Everyone had a good laugh but that comment stuck with me most of the weekend. I often joke that I'm OCD, probably not the best thing to joke about but I have definite OCD tendencies. How and when did I become such a scheduled person? I honestly believe it happened when I got control of my diabetes. If you ask Leanne what I'm doing at 5:45 every morning the answer is simple, I'm flipping between Quick Pitch on MLB network or watching the local news while eating eggs or a bowl of cereal. If you ask the guys at work what I'm doing at 11:30 everyday again the answer is simple. I'm testing my blood sugar and have an apple, almonds, a sandwich and a fiber one bar next to me.

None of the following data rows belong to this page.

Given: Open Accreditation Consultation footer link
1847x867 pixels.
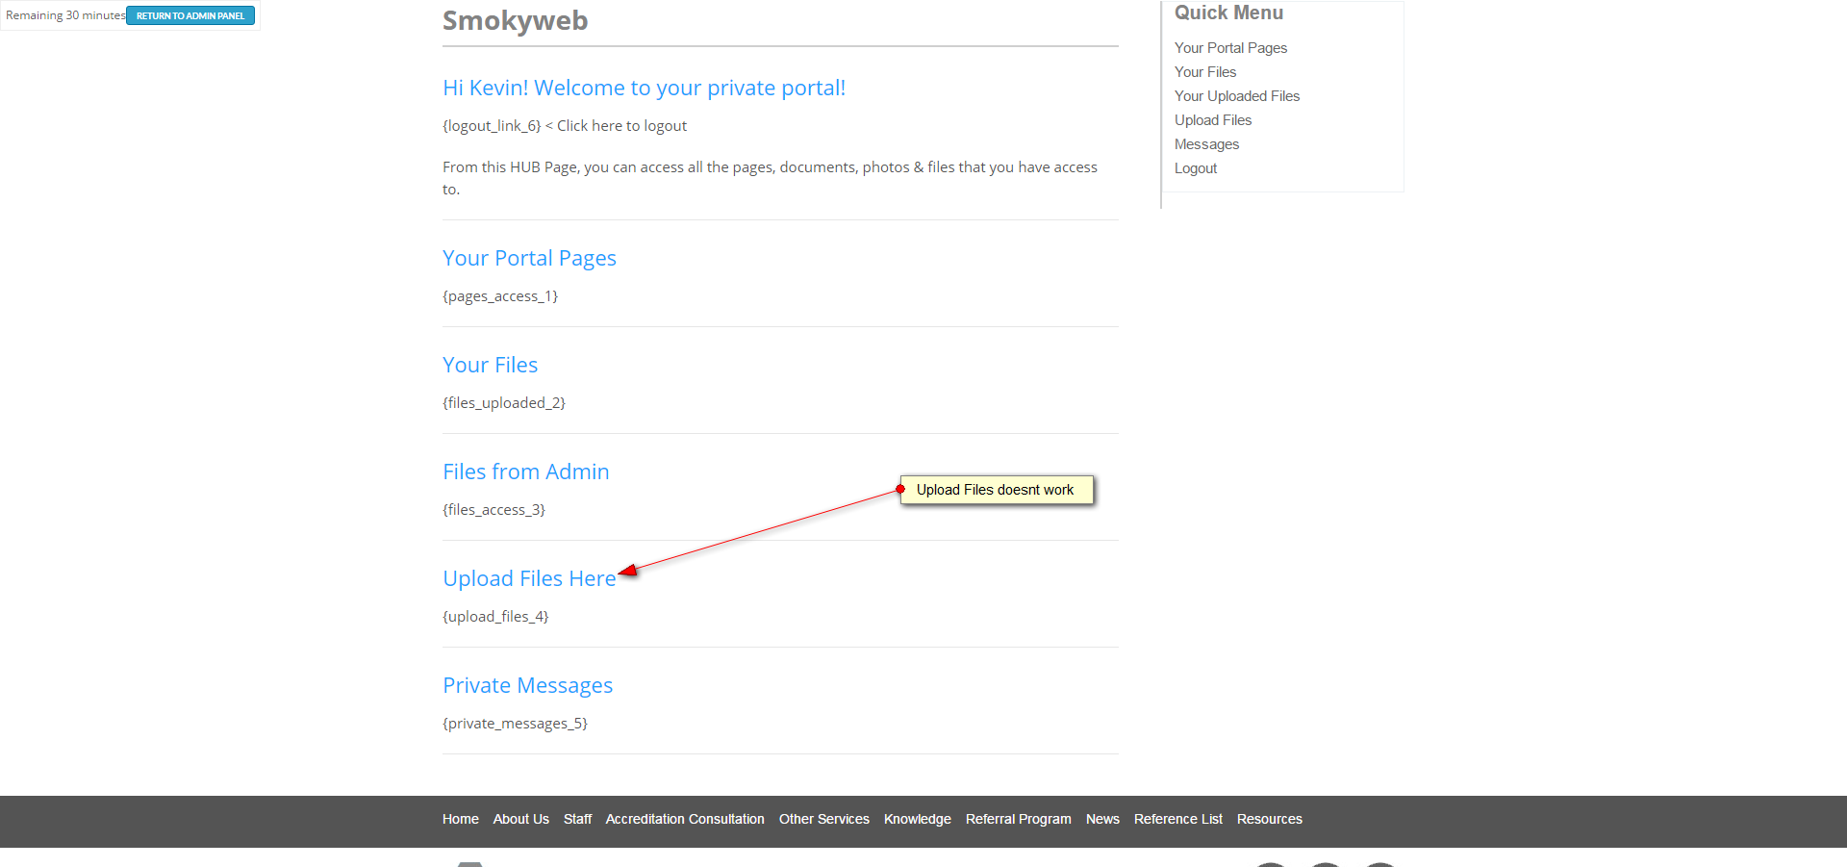Looking at the screenshot, I should pos(685,819).
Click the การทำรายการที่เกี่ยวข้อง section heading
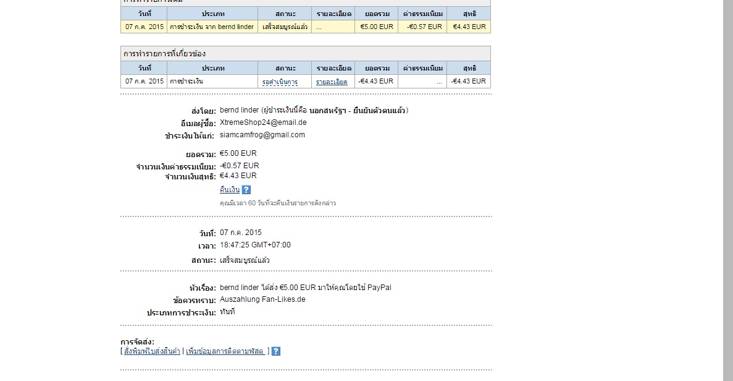 [x=164, y=54]
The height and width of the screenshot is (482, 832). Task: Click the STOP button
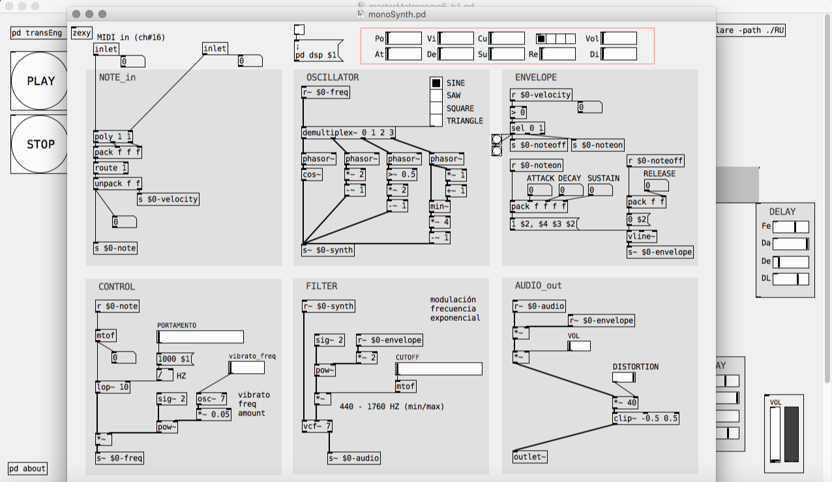(40, 144)
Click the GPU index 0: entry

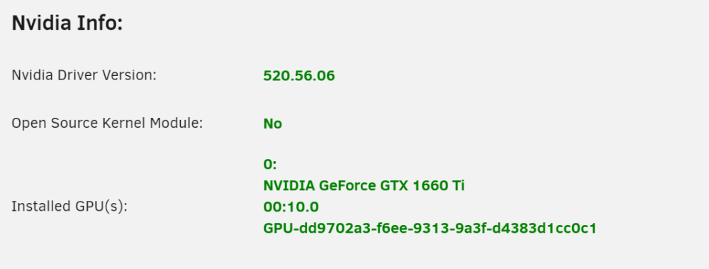[270, 165]
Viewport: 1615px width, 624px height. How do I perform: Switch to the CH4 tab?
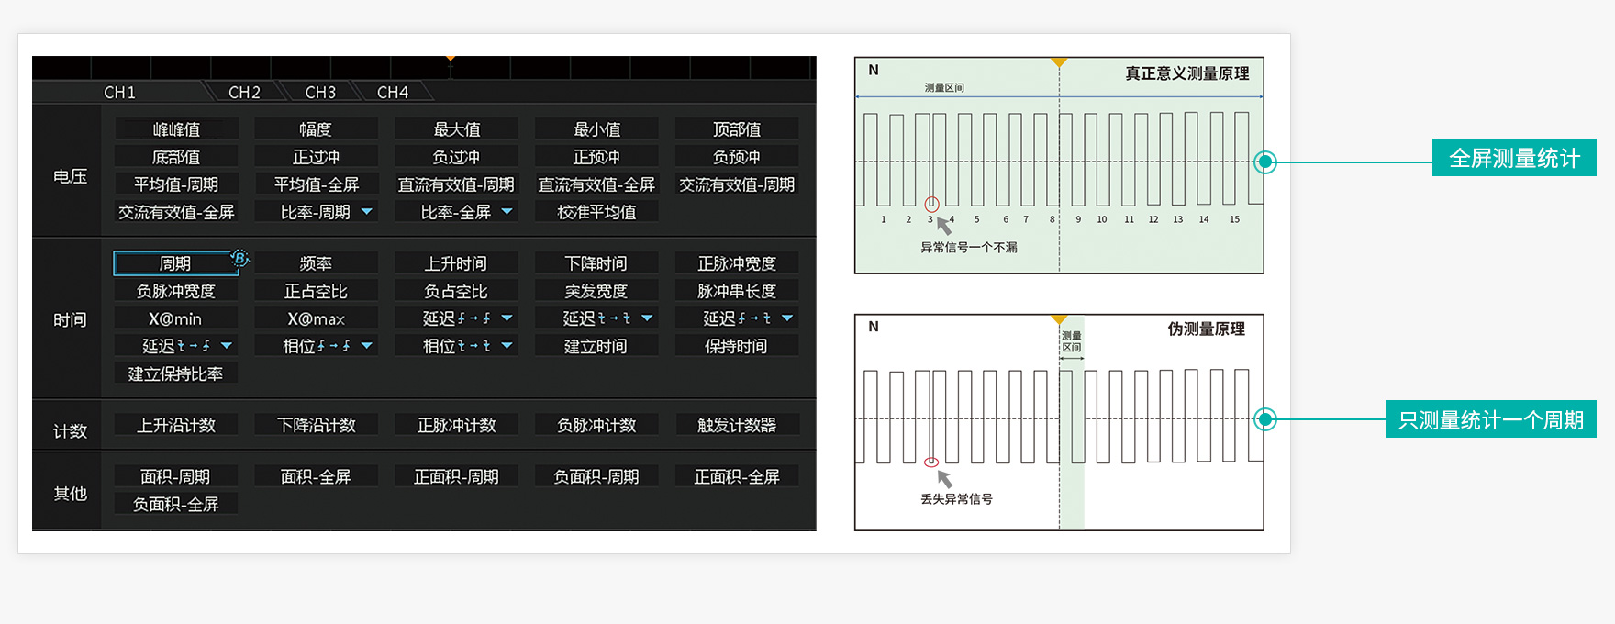click(393, 93)

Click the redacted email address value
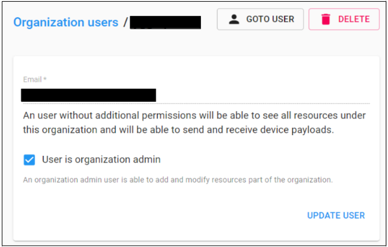coord(88,95)
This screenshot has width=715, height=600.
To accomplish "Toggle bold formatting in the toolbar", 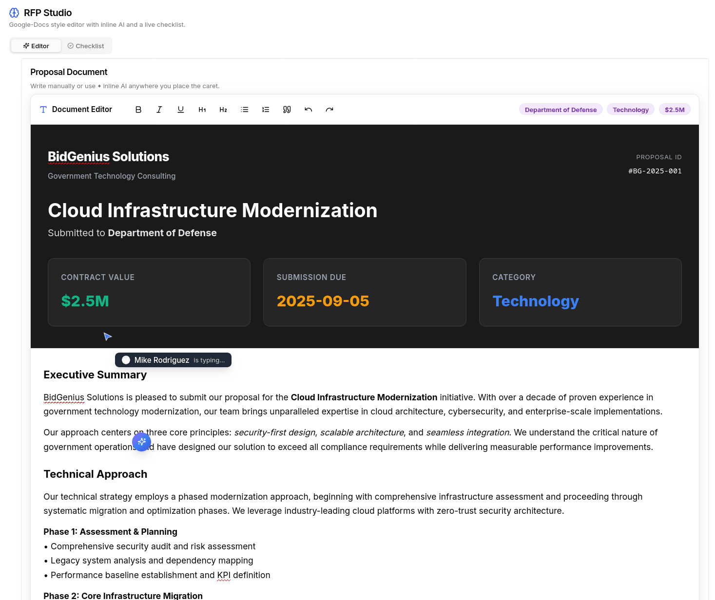I will (138, 110).
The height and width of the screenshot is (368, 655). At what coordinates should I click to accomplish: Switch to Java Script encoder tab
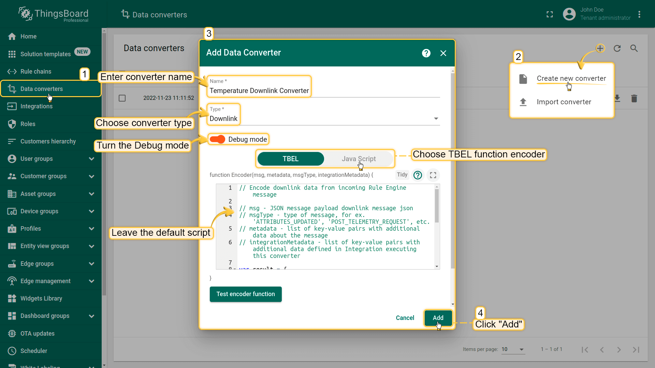point(359,158)
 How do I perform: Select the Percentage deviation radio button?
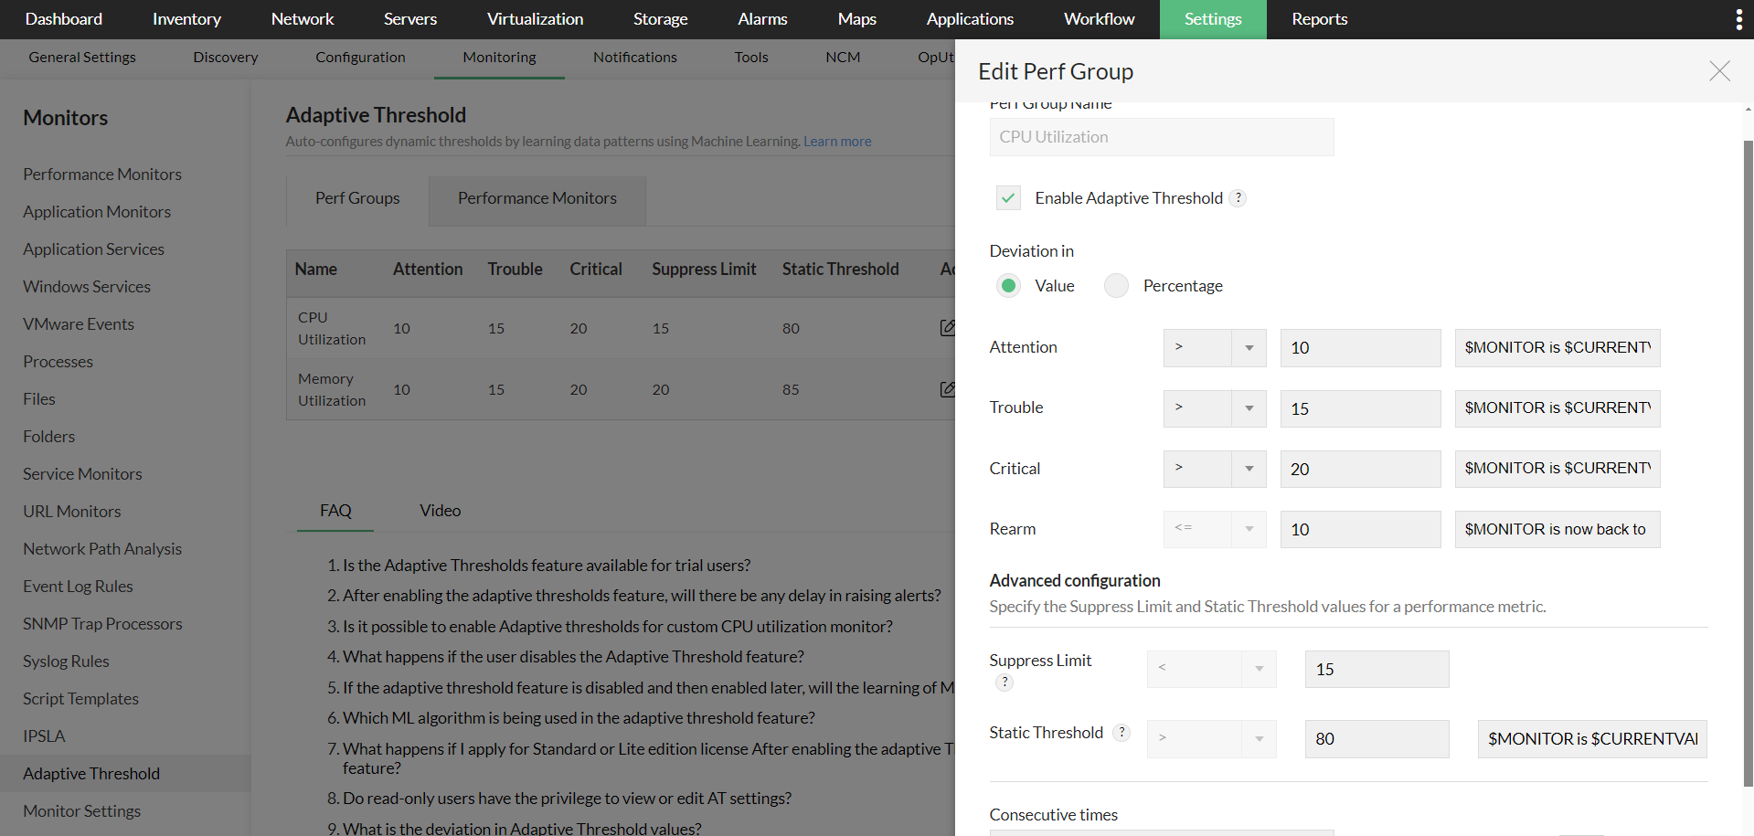1116,286
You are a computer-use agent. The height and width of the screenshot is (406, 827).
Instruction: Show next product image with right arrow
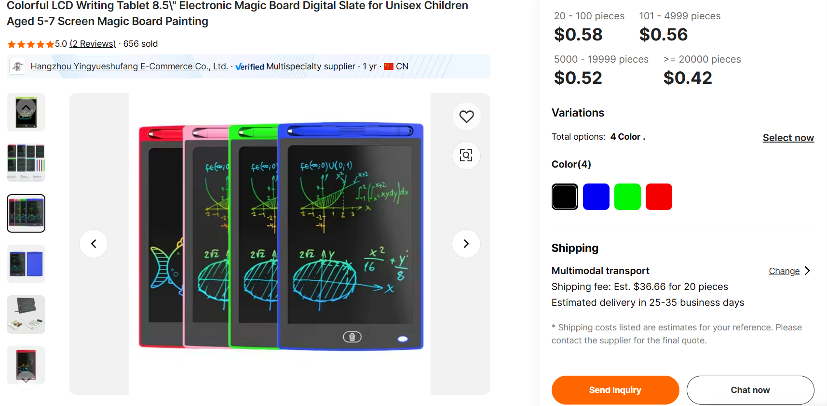tap(466, 244)
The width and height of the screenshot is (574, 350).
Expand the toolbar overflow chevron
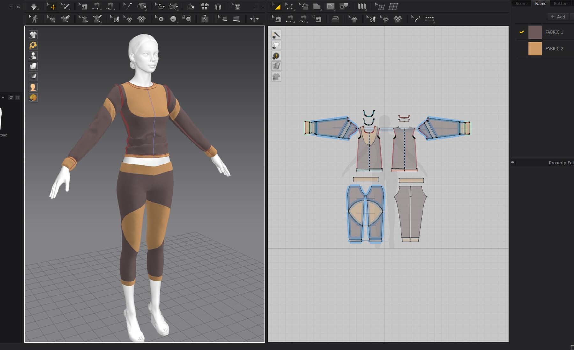coord(262,7)
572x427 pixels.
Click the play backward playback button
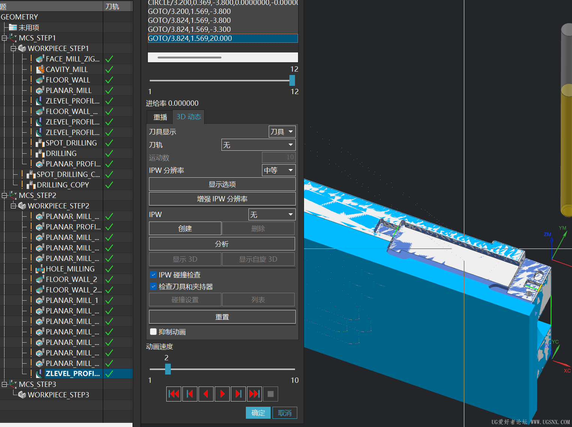tap(206, 394)
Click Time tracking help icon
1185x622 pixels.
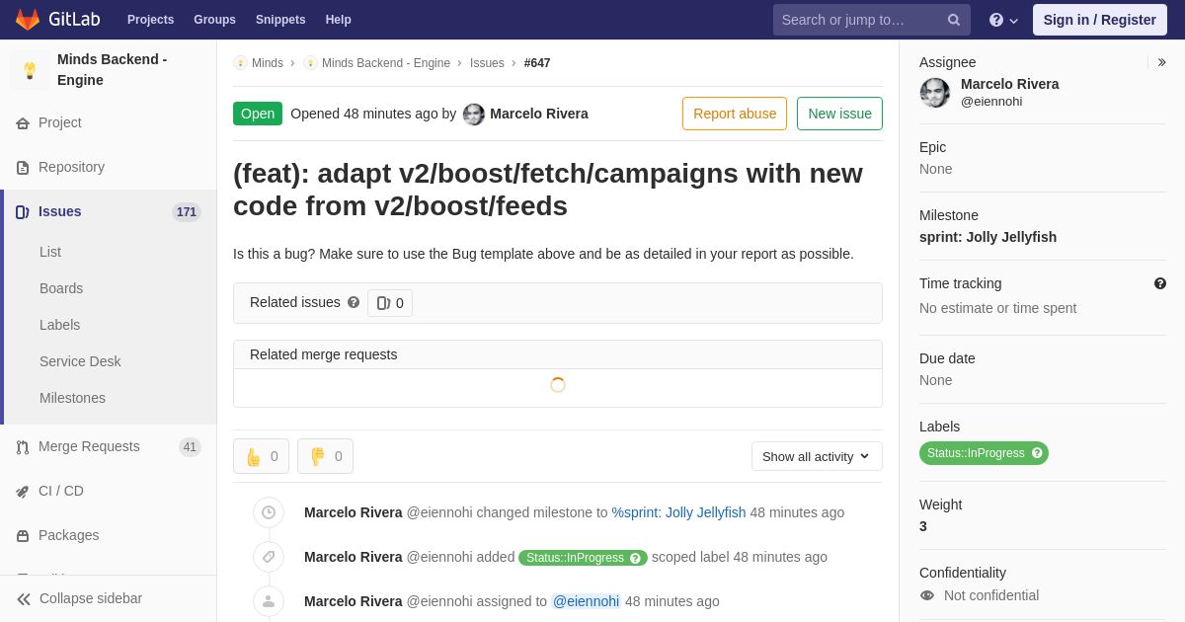[1160, 283]
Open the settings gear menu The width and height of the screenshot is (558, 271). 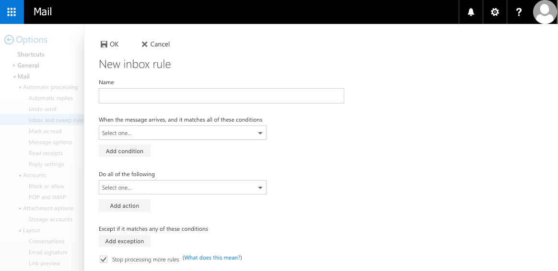click(495, 12)
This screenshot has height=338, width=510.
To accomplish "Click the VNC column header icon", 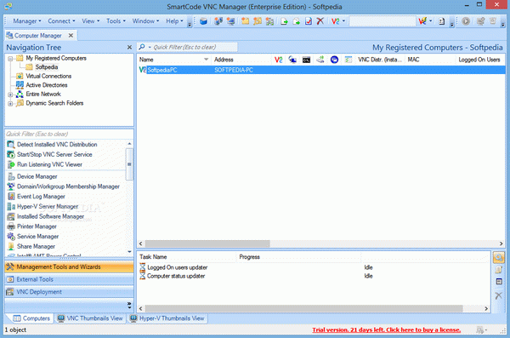I will coord(279,60).
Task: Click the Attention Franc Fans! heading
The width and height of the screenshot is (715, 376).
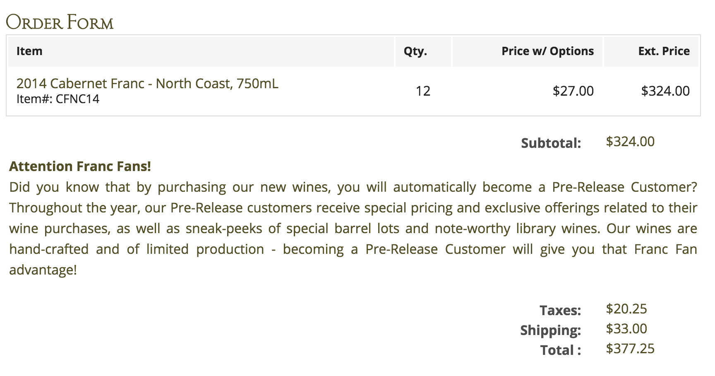Action: [x=80, y=166]
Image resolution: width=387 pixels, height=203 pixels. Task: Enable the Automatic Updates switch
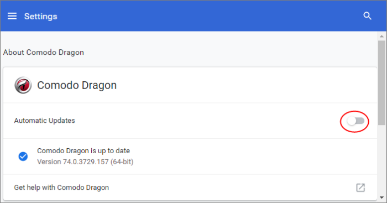(355, 121)
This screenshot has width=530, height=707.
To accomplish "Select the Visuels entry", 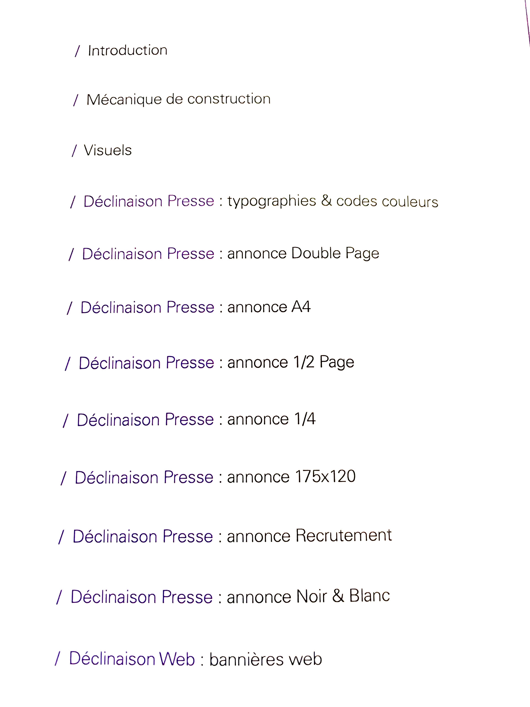I will [x=108, y=150].
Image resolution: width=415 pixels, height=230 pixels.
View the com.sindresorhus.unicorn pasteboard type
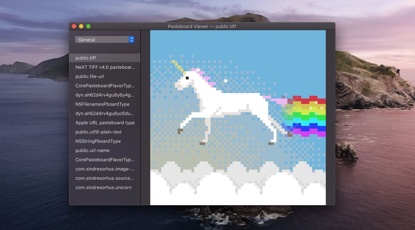tap(103, 187)
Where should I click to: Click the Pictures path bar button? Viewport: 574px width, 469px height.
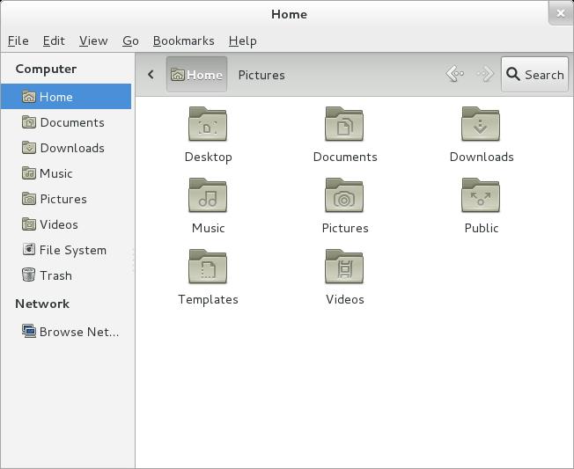[x=261, y=75]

Honestly it bothers me a little bit that my life is so regimented but I wouldn't change it. My life is so scheduled because I look at my life and body like a machine, you change your oil every three thousand miles so why should I push my body to extremes. I know that if I don't eat dinner around 6pm that it messes up my blood sugar and how I feel physically and mentally.
Being so regimented has helped me tremendously as a diabetic, a coach, at my job and as a person. I don't know what I would do if I didn't have my day planned out, if you want a good laugh steal my alarm clock and laugh like crazy when I go nuts if I wake up late. I can laugh as I type that but I'm honestly scared of how I would be.